- What the task requires: Read the data, and whenever a line holds the word "status", report that line.
►
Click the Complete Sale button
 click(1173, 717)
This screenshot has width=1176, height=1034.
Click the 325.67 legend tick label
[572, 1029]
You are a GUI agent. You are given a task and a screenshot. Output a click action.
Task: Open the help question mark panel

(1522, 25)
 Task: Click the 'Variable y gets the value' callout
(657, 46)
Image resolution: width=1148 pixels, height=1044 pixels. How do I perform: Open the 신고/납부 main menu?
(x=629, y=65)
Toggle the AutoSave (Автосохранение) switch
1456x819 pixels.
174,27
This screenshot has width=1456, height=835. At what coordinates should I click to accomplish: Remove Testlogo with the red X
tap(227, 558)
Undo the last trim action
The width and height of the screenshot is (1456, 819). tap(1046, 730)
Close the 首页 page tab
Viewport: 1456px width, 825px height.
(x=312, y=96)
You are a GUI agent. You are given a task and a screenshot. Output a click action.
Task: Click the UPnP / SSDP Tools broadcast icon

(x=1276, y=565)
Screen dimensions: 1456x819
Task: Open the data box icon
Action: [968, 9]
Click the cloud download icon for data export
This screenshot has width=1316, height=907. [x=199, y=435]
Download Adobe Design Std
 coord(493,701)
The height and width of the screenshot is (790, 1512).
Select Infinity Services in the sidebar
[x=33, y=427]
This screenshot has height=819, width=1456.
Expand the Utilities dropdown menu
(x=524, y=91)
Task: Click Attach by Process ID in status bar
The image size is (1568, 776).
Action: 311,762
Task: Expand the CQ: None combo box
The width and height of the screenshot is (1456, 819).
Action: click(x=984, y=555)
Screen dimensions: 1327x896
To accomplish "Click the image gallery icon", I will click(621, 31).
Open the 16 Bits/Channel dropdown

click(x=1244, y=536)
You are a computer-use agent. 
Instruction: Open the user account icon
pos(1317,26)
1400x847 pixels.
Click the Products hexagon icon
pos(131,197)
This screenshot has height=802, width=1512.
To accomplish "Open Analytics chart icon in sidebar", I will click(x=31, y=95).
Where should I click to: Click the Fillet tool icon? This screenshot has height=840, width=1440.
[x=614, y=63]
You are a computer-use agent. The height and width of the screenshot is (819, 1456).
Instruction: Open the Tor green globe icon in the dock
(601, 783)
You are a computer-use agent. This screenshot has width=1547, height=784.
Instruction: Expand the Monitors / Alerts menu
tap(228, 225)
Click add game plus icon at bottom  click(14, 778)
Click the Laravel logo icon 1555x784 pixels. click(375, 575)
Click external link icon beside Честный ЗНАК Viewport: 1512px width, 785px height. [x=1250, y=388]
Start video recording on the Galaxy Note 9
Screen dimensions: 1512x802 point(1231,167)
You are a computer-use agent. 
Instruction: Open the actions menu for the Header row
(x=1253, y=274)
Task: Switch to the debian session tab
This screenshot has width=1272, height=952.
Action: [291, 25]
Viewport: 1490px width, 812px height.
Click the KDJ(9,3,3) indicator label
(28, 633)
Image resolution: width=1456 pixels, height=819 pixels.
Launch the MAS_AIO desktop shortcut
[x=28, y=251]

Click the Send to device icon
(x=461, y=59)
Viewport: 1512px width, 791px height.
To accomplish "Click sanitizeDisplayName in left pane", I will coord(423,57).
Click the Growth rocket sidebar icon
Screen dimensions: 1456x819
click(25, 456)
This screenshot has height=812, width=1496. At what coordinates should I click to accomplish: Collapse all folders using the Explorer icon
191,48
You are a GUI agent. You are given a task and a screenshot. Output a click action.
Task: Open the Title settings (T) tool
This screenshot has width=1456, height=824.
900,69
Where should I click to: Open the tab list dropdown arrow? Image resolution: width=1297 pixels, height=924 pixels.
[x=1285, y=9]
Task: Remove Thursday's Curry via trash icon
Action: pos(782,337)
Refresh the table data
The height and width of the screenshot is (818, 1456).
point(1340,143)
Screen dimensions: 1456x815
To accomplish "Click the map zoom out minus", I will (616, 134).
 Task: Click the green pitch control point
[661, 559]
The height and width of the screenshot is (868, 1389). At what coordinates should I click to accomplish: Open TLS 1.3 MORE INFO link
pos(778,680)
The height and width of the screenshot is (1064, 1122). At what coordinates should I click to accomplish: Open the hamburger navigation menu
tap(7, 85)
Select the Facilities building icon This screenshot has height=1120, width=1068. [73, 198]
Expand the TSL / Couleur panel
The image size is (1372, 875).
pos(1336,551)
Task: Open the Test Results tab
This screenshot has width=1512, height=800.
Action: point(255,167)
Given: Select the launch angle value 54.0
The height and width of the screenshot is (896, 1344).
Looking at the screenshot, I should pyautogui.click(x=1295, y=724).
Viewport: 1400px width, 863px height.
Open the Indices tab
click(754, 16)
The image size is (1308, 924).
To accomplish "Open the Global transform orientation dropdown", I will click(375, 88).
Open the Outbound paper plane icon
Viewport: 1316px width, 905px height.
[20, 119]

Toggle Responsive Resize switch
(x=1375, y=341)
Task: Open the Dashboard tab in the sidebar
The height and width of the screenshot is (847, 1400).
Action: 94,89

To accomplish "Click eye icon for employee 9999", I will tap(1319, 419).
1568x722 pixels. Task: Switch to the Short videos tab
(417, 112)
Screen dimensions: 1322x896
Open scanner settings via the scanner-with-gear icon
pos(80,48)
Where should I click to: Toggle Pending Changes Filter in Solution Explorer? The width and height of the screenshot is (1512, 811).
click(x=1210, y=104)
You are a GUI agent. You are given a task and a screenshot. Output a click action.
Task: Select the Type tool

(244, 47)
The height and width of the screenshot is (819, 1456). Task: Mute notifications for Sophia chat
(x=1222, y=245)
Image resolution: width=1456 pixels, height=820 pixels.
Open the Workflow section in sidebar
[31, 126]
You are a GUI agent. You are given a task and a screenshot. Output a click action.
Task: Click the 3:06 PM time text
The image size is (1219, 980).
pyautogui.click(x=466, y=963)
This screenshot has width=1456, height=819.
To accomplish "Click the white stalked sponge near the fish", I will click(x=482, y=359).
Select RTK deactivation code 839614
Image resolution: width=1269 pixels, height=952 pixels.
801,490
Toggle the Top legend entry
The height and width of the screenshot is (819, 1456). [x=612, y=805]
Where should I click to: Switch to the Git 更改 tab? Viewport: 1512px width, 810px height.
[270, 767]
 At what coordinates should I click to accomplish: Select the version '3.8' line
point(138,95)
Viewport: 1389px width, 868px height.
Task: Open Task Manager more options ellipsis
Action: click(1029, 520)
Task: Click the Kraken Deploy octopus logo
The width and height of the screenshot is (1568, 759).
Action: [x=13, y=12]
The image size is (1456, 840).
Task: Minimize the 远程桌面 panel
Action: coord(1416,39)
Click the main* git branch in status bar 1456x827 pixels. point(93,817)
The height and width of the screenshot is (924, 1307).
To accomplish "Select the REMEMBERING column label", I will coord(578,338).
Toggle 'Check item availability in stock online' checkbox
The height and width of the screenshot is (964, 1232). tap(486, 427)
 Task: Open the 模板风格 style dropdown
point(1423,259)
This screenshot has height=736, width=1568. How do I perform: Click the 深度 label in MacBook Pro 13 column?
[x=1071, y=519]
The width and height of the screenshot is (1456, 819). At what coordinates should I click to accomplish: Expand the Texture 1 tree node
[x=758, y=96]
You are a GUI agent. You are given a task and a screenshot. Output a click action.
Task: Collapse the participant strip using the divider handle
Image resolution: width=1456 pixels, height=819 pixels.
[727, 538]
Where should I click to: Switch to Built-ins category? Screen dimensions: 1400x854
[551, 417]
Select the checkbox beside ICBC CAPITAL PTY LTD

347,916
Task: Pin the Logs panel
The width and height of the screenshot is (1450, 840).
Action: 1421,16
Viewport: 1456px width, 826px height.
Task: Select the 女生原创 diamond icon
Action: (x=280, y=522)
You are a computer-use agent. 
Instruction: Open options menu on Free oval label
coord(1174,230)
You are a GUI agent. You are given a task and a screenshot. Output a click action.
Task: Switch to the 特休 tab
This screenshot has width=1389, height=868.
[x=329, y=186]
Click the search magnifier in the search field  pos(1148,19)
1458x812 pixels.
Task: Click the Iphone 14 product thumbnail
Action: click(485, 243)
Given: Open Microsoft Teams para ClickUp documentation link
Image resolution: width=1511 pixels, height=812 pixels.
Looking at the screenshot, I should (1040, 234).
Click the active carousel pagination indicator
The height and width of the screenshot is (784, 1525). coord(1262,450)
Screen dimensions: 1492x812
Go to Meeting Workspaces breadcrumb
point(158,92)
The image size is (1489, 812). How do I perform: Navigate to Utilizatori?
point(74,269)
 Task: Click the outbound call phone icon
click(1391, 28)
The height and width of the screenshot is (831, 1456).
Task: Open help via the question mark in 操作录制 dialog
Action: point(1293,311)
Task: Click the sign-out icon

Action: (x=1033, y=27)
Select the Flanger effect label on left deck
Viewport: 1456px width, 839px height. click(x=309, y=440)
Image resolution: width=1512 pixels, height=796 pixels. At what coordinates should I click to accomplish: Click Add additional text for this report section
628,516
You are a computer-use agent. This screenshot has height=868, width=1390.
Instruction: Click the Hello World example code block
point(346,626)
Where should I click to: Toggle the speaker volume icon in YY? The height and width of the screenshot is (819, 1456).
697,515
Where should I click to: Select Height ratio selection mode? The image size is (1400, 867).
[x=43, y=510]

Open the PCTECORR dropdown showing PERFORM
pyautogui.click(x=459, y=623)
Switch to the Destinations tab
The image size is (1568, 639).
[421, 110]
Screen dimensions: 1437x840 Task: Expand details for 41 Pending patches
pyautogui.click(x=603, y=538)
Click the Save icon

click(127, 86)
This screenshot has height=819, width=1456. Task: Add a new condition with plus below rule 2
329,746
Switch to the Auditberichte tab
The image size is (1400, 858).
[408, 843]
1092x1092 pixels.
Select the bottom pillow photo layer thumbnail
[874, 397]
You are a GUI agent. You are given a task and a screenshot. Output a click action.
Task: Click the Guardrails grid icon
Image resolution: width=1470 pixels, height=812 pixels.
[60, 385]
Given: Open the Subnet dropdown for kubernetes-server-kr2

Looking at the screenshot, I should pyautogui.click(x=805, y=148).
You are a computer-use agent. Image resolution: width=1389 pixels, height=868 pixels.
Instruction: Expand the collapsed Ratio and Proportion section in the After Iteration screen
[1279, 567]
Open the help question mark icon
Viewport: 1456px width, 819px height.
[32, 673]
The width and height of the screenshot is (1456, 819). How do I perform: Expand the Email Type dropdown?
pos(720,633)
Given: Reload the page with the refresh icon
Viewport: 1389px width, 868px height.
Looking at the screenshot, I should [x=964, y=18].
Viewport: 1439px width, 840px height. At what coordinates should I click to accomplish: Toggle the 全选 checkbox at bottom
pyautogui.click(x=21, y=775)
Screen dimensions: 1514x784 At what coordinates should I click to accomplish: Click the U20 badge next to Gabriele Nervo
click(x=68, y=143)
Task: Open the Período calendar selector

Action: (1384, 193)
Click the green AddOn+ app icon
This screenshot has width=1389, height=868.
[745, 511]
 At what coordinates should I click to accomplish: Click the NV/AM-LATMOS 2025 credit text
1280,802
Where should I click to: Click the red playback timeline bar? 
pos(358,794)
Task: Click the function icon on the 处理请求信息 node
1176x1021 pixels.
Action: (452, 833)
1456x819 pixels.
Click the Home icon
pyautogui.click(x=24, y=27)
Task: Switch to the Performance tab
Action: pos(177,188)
◄
- Task output:
Task: Click Attach by Process ID in status bar
Click the main* git branch in status bar 1456x827 pixels. point(93,817)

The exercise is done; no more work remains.